* [O que fazer] Indique se cada afirmação abaixo está de acordo com o texto fornecido, respondendo sim ou não e citando literalmente as palavras do texto que o determinam. 1. A ida para a universidade resultou de uma imposição dos pais. 2. O secundário foi feito na área de científico-natural. 3. Após a inscrição no centro de emprego, houve contactos frequentes por parte deste.

* [Texto fornecido]
+ + + + +

Thursday, January 7, 2010

A Quinta Da Andreia

País das Maravilhas

Só para começar acho que continuo a mesma, não fiquem preocupados, nem desapontados. Sou a mesma Andreia que alguns de vocês conheceram e gostaram mais ou menos. Estou apenas a caminhar num terreno novo e a descobrir um mundo tão diferente, tão revoltante. É uma fase estranha. Eu sei que muitos de vocês se identificam com a minha frustração. As minhas frustrações.

Eu fui para a universidade porque quis e não porque os meus pais me obrigaram ou porque não me apetecia ir trabalhar. Eu nunca imaginei outra coisa senão seguir para a universidade e viver todas aquelas experiências, o conhecimento. Eu sempre aprendi por gosto e nunca por obrigação. A longo prazo pensei que as boas notas, os pequenos esforços por dar o melhor, as noites acordada a formatar trabalhos, a escolher imagens, a discutir por um ponto ou uma vírgula, pensei que tudo isto me trouxesse um futuro melhor. Um futuro em algo que gostasse. Eu fiz o secundário na área de científico-natural, pensei por lógica seguir algo relacionado com saúde, por pensar que talvez me garantisse um futuro melhor. Mas quando chegou a altura de preencher o boletim coloquei em segunda opção um politécnico de que nunca tinha ouvido falar numa cidade que nunca tinha visitado que calhou de ser opção porque era a única escola que tinha como específicas para o curso de comunicação social disciplinas que eu tinha para utilizar. Não foi uma escolha racional, foi simples paixão por isto que estou a fazer. Calhou de ser assim, acho que cada um de nós tem a sua história. Acabei o curso com um currículo aceitável, uma boa média, Erasmus nos Países Baixos e um estágio no maior evento de moda do país. Isto para pôr as coisas bonitas e compreensíveis. Quando comecei a procurar emprego descobri que ia ser muito difícil, eu não esperava que fosse fácil, mas como de uma forma ou de outra sempre consegui fazer o que queria sempre tive esperança. Mas depois descobri que não serve de nada ter esperança ou princípios. Quando arranjei um emprego aprendi que ter um emprego não é tudo.

É este o estado do nosso país. Dizem-nos que devemos estudar para depois não construir nenhum tipo de apoio a licenciados. Eu inscrevi-me no centro de emprego e nunca mais ouvi falar deles. Neste país o que se valoriza num empregado? É o conhecimento? É a experiência? É a aparência? É o quê afinal? O que é que um licenciado tem de fazer para arranjar trabalho? Pelos vistos ser fodido.

+ + + + +

* [Dados fornecidos]
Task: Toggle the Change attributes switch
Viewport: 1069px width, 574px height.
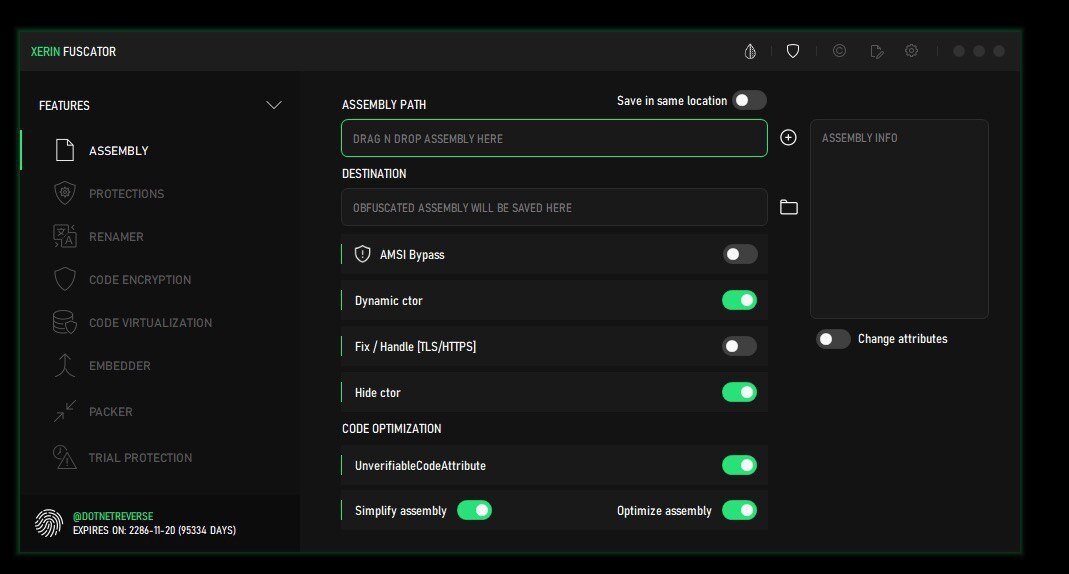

+ + + + +

* [Resultado do exercício]
1. Não: «Eu fui para a universidade porque quis e não porque os meus pais me obrigaram»
2. Sim: «Eu fiz o secundário na área de científico-natural»
3. Não: «Eu inscrevi-me no centro de emprego e nunca mais ouvi falar deles.»